**DIRECTIONS FOR THIS TASK**. Can you repeat the lines of the listing below, from the line containing "will click(591, 495)." through the line containing "click(x=120, y=573)", inclusive?

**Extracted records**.
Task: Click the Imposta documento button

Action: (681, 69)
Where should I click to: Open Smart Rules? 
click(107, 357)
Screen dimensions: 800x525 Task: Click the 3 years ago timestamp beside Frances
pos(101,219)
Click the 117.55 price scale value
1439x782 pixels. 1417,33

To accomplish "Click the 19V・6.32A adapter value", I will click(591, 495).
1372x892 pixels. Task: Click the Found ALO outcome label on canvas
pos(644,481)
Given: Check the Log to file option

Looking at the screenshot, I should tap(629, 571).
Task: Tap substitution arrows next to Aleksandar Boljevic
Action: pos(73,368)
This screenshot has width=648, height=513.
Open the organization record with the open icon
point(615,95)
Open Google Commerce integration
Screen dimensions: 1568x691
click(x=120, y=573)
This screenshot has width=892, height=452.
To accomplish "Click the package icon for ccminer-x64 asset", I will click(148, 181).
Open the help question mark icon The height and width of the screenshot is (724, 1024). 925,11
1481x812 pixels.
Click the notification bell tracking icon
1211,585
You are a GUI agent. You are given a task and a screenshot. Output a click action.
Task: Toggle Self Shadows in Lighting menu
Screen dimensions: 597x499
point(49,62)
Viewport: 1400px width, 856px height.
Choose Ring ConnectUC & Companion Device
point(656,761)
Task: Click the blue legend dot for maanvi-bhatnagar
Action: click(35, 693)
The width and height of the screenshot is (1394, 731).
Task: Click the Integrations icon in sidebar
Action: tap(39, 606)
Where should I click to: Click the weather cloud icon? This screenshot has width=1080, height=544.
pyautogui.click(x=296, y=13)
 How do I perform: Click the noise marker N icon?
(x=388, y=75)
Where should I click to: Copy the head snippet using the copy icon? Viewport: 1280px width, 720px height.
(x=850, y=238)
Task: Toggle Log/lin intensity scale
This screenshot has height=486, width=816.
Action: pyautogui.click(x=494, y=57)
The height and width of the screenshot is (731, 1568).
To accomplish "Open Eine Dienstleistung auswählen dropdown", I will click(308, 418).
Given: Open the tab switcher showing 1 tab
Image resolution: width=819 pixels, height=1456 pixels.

**REPLY TO THE TASK**.
To accomplish "Click the 19V・6.32A adapter value", I will click(591, 495).
1372x892 pixels. Task: Click the Found ALO outcome label on canvas
pos(644,481)
Given: Check the Log to file option

Looking at the screenshot, I should tap(629, 571).
Task: Tap substitution arrows next to Aleksandar Boljevic
Action: pos(73,368)
This screenshot has width=648, height=513.
Open the organization record with the open icon
point(615,95)
Open Google Commerce integration
Screen dimensions: 1568x691
click(x=120, y=573)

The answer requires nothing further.